[Opening Records section]
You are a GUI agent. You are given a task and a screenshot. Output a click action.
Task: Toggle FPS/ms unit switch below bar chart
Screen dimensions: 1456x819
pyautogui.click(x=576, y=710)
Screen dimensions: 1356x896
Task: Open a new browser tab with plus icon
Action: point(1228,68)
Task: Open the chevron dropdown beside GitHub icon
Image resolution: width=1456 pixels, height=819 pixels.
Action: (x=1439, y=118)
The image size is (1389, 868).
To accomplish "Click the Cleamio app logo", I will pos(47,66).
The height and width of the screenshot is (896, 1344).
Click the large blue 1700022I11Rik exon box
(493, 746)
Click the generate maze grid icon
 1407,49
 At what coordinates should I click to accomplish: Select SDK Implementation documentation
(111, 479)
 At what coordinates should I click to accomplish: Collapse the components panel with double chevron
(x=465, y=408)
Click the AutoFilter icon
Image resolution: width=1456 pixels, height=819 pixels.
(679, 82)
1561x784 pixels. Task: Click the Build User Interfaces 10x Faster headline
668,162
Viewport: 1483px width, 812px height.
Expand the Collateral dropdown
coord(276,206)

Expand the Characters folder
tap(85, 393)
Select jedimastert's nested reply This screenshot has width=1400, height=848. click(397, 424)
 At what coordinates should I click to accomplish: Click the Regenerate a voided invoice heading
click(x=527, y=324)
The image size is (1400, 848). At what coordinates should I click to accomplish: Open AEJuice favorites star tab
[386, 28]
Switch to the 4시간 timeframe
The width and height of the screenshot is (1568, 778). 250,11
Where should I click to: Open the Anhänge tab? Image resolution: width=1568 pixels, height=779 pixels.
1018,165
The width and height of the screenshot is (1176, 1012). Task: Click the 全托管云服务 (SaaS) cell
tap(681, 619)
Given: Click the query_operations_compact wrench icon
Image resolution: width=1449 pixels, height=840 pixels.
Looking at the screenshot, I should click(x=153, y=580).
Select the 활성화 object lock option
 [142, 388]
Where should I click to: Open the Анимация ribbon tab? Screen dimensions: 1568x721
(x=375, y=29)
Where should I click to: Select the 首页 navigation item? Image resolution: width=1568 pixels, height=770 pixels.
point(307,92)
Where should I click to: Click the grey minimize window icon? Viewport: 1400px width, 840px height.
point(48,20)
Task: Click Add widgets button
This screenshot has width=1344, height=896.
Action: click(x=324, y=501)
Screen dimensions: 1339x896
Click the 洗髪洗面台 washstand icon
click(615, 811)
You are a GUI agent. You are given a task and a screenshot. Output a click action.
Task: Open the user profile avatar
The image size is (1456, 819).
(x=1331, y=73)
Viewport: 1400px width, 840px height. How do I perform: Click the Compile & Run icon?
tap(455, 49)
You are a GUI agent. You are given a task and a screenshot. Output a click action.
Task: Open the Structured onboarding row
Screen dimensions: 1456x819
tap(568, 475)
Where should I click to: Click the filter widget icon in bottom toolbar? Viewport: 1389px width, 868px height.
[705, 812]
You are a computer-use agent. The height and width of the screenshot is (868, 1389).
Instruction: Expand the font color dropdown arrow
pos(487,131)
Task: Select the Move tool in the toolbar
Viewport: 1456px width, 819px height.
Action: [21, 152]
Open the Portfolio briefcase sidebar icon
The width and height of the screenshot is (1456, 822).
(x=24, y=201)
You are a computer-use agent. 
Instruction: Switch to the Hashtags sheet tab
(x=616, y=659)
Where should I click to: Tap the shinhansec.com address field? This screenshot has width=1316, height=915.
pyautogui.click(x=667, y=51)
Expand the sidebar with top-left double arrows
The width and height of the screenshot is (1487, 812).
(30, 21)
[Closing Records section]
• What you need to do: Lines from the one containing "Select the 활성화 object lock option" through the last line of the records, restated word for word: that is the whole response.

• Completed exercise:
Select the 활성화 object lock option
 [142, 388]
Where should I click to: Open the Анимация ribbon tab? Screen dimensions: 1568x721
(x=375, y=29)
Where should I click to: Select the 首页 navigation item? Image resolution: width=1568 pixels, height=770 pixels.
point(307,92)
Where should I click to: Click the grey minimize window icon? Viewport: 1400px width, 840px height.
point(48,20)
Task: Click Add widgets button
This screenshot has width=1344, height=896.
Action: click(x=324, y=501)
Screen dimensions: 1339x896
Click the 洗髪洗面台 washstand icon
click(615, 811)
You are a GUI agent. You are given a task and a screenshot. Output a click action.
Task: Open the user profile avatar
The image size is (1456, 819).
(x=1331, y=73)
Viewport: 1400px width, 840px height. How do I perform: Click the Compile & Run icon?
tap(455, 49)
You are a GUI agent. You are given a task and a screenshot. Output a click action.
Task: Open the Structured onboarding row
Screen dimensions: 1456x819
tap(568, 475)
Where should I click to: Click the filter widget icon in bottom toolbar? Viewport: 1389px width, 868px height.
[705, 812]
You are a computer-use agent. The height and width of the screenshot is (868, 1389).
Instruction: Expand the font color dropdown arrow
pos(487,131)
Task: Select the Move tool in the toolbar
Viewport: 1456px width, 819px height.
Action: [21, 152]
Open the Portfolio briefcase sidebar icon
The width and height of the screenshot is (1456, 822).
(x=24, y=201)
You are a computer-use agent. 
Instruction: Switch to the Hashtags sheet tab
(x=616, y=659)
Where should I click to: Tap the shinhansec.com address field? This screenshot has width=1316, height=915.
pyautogui.click(x=667, y=51)
Expand the sidebar with top-left double arrows
The width and height of the screenshot is (1487, 812).
(30, 21)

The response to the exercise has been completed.